1)       $537,500.    [the guaranteed
                       debt]
    -
          150,000.    [amount collected,
       ___________     prior to bankruptcy
                       from another
                       co-surety.[2]]
         $387,500.    [debt subject to
                       ratable reduction]
2)       $387,500.00
        ____________
       $2,668,749.95  [total indebtedness
                       of Vogue to
                       Citibank]
    ×    $711,353.80   [cash received by
                       Citibank under
                       bankruptcy plan]
    =    $103,287.93  [amount of ratable
                       reduction]
3)       $387,500.00  [debt subject to
                       ratable reduction]
    -
         $103,287.93  [amount of ratable
         ___________   reduction]
         $284,212.07  [the ratably reduced
                       debt]

*730 Line 3) shows the amount of the debt for which Kline continues to be answerable, as guarantor.

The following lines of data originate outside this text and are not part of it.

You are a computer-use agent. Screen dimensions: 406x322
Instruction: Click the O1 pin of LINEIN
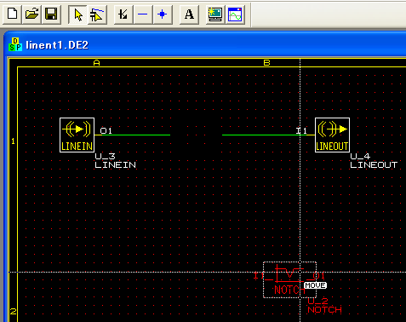point(106,131)
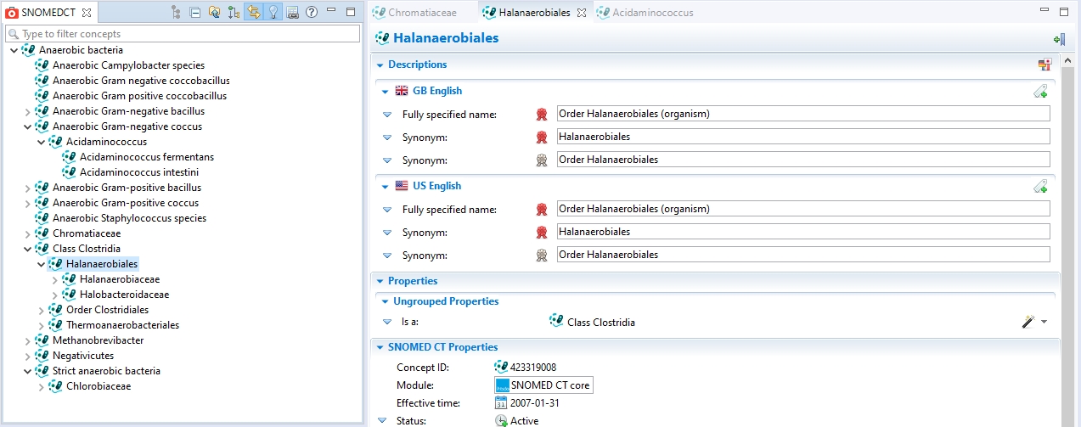Open the language flags icon in Descriptions
This screenshot has height=427, width=1081.
[x=1044, y=65]
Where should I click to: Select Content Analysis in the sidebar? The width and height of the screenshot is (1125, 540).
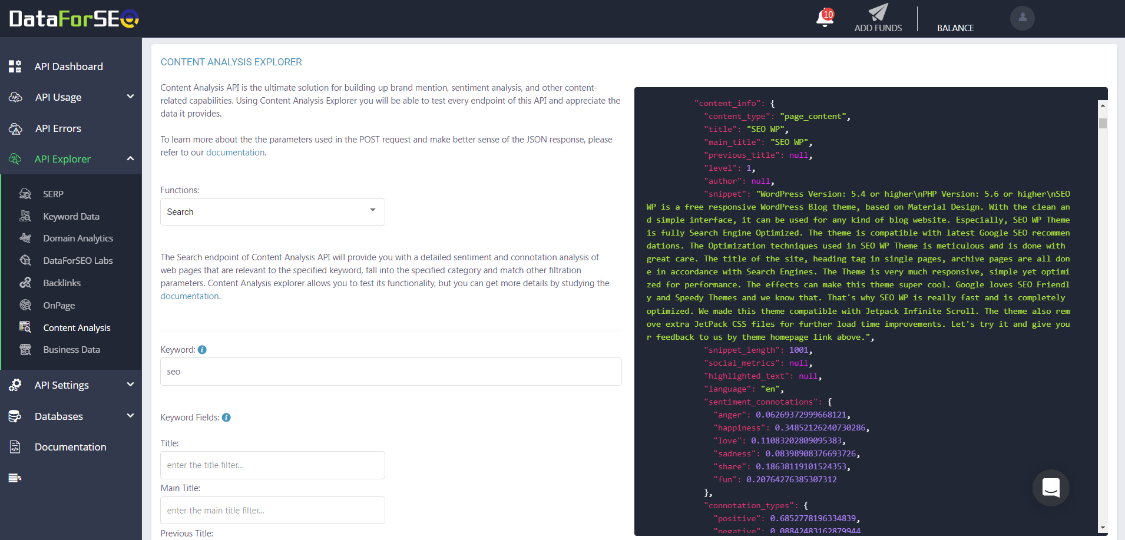pos(77,328)
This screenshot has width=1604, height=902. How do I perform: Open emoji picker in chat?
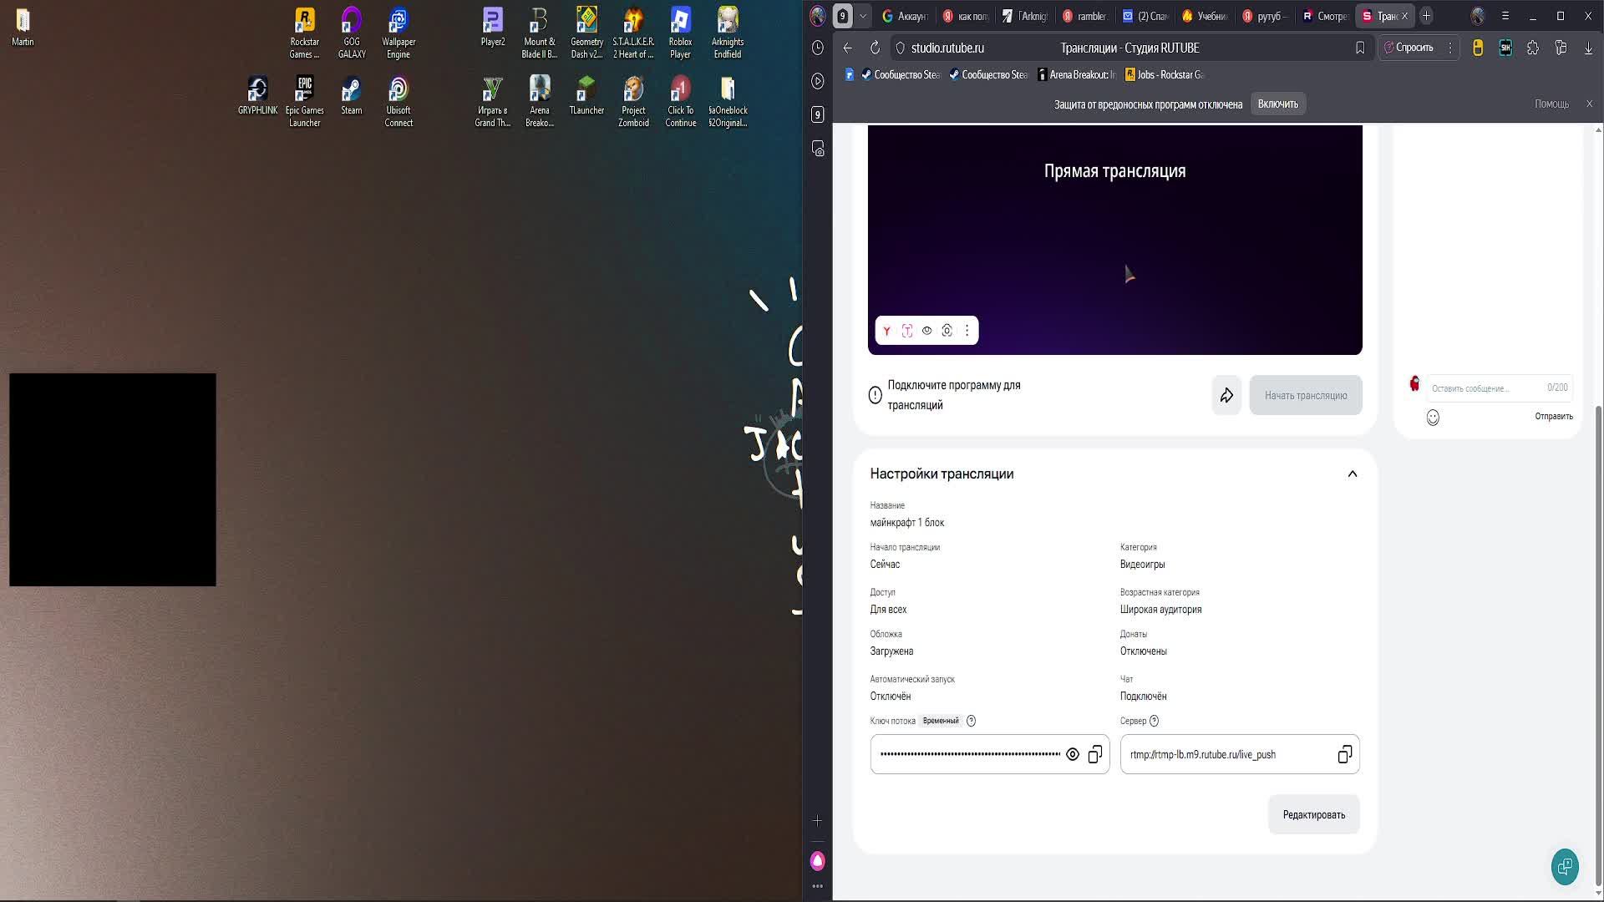(x=1433, y=418)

Because of the outstanding balance on the debt, $284,212.07, exceeds Kline's guarantee, $237,500. Kline is fully liable. In sum, it appears that Kline owes Citibank $237,500. together with interest on that amount, computed from December, 1973, if the method set out above is legally correct as we believe. Judgment is reserved, however, for fourteen days from the filing of this memorandum to permit the parties to submit memoranda as to whether the method described above is applicable in the circumstances and if not, what method and what computation is proposed. The memoranda should cite authority for any other method suggested.

It is so ordered.

NOTES

[1] The reservation in the Proof of Claim reads as follows:

"10. Claimant hereby reserves all of its rights and remedies against (a) any other person, firm or corporation which may be liable to it for all or part of the claim described above; and (b) against any collateral upon which it presently holds a security interest ..."

Citibank's acceptance of the proposed plan contained similar language:

"This acceptance is filed without prejudice to any rights or remedies which the undersigned may have against any other person, firm or corporation who may be liable to the undersigned for all or any part of its claim against Debtor."

[2] See, Stipulation; December 1974 Affidavit of Michael Horgan, Assistant Vice President of Citicorp, ¶ 31.